Exercise goal:
All entries below are to be reproduced precisely as they stand, without the pictures.

Records shown:
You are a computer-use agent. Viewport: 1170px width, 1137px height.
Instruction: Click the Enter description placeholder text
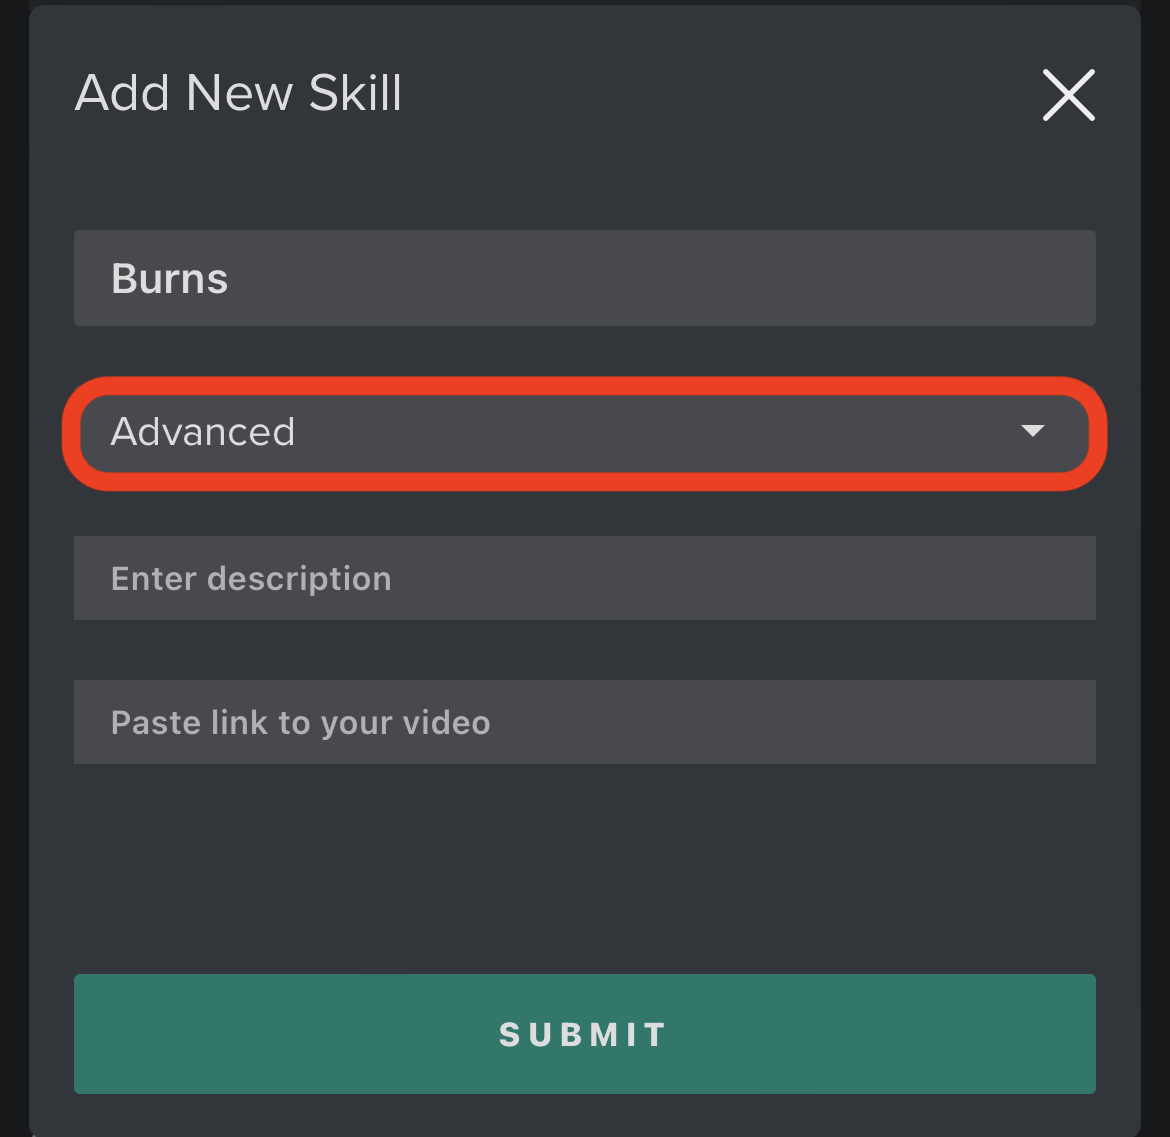tap(251, 579)
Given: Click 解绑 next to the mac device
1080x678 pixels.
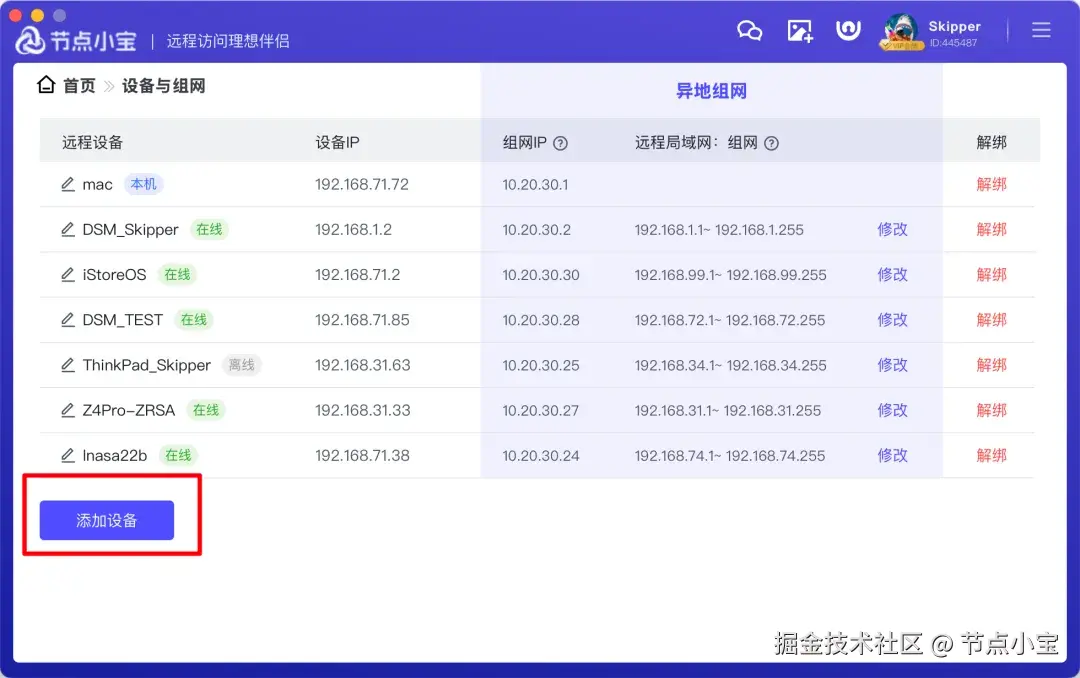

Answer for the task:
You are a computer-use agent. Viewport: 1170px width, 1137px height.
Instruction: Click the Enter description placeholder text
tap(251, 579)
Given: Click 解绑 next to the mac device
1080x678 pixels.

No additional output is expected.